Please copy out the records word for word, starting with the line that contains "Identify the location" and going on through the end of the records, including both ends. Leave the pictures out of your answer.
** MATERIALS PROVIDED follows **
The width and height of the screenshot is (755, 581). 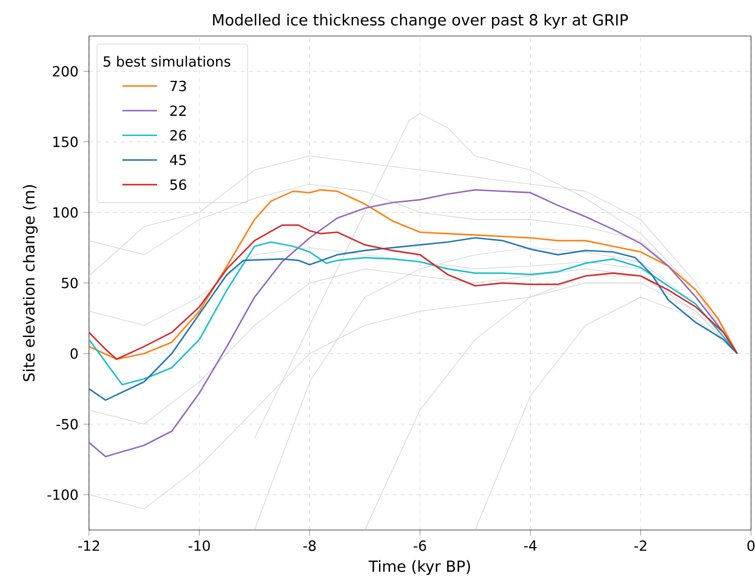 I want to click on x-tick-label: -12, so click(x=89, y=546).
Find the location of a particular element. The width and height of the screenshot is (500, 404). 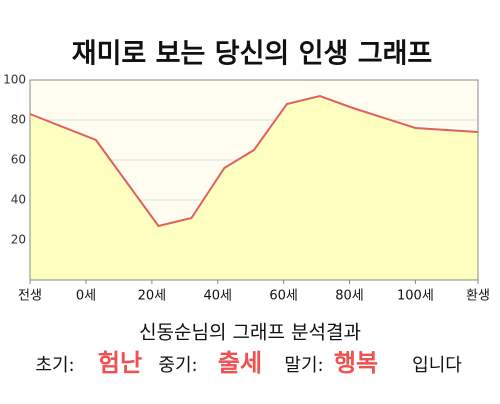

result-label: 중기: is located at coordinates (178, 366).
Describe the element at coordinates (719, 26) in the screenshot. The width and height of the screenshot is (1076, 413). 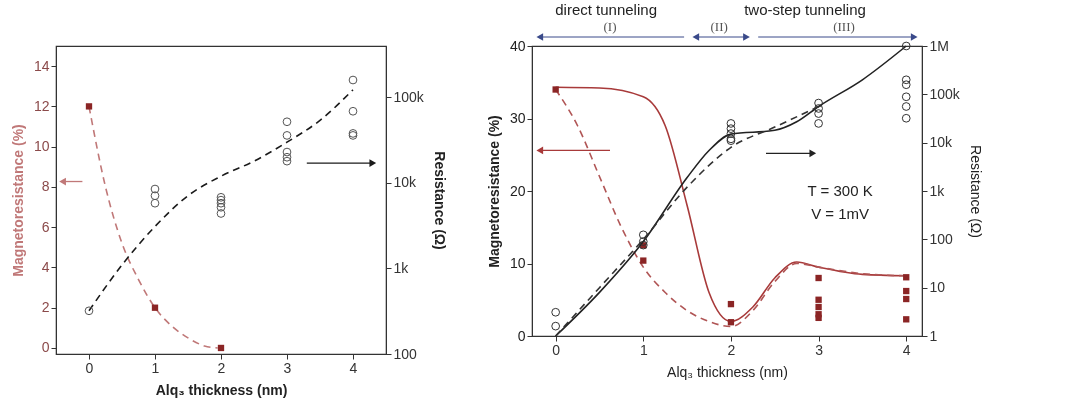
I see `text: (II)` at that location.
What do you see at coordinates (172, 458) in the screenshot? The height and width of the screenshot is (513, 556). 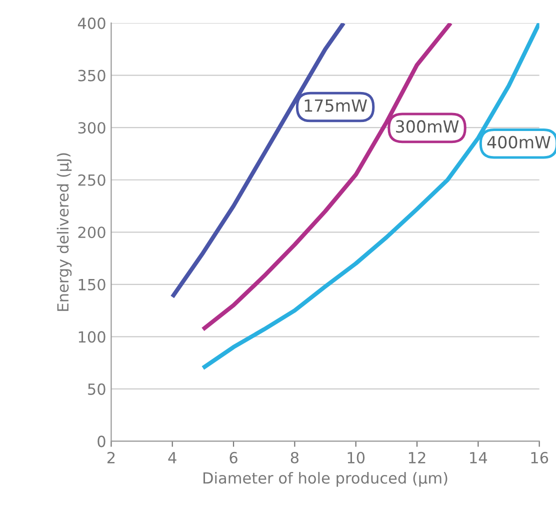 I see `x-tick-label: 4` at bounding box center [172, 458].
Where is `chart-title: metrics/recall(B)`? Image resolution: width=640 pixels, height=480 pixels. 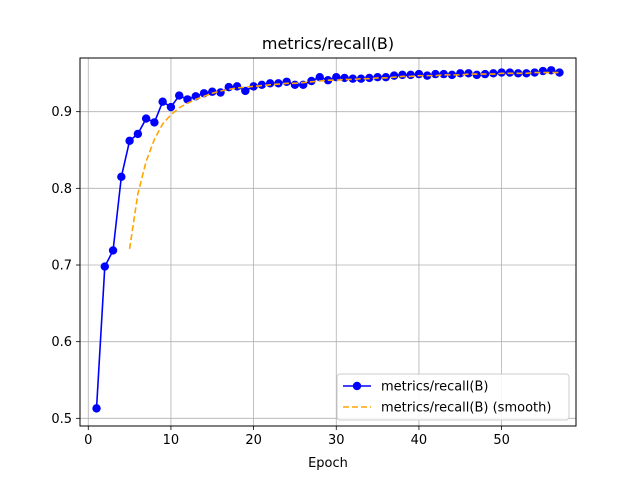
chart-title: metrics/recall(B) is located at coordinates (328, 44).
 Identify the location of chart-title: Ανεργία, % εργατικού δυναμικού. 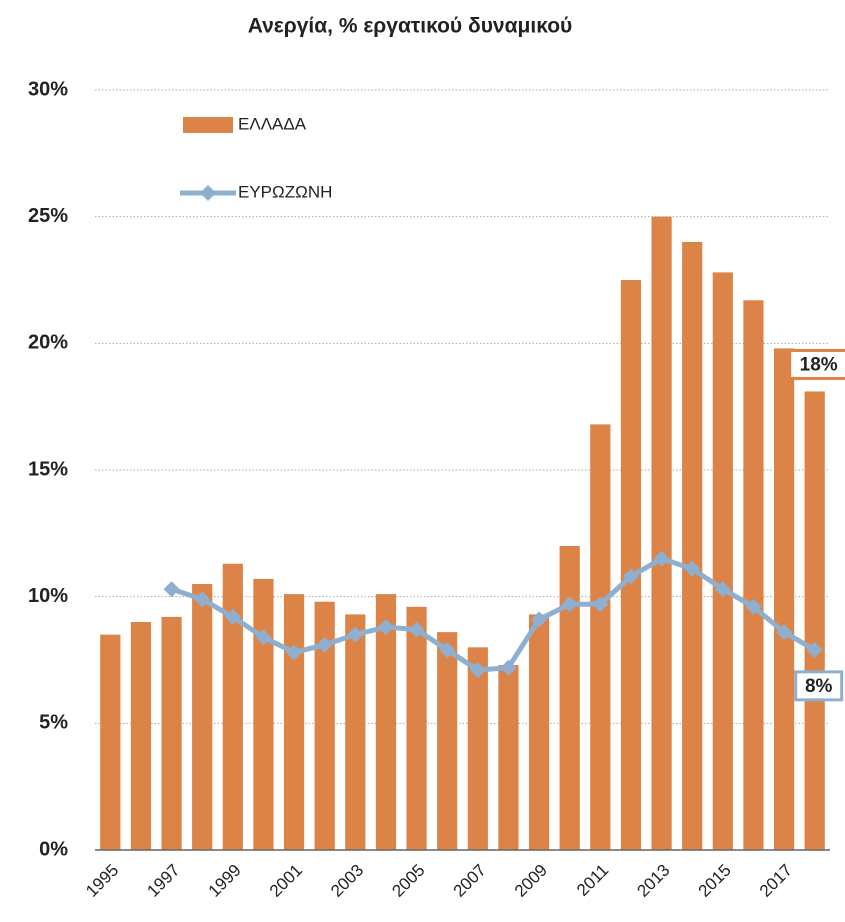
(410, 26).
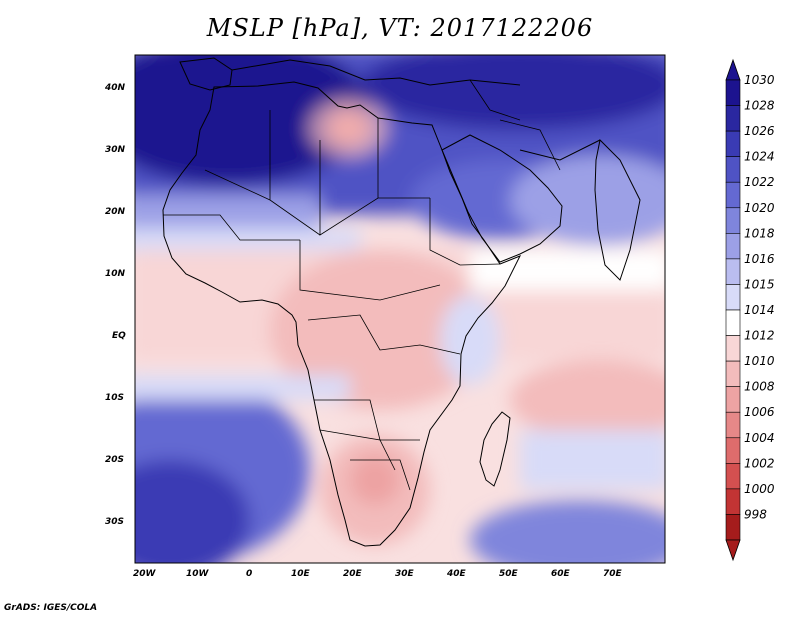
** End of MATERIALS PROVIDED **
**SOLUTION TO THE EXERCISE**.
 Identify the location of chart-title: Ανεργία, % εργατικού δυναμικού. 
(410, 26).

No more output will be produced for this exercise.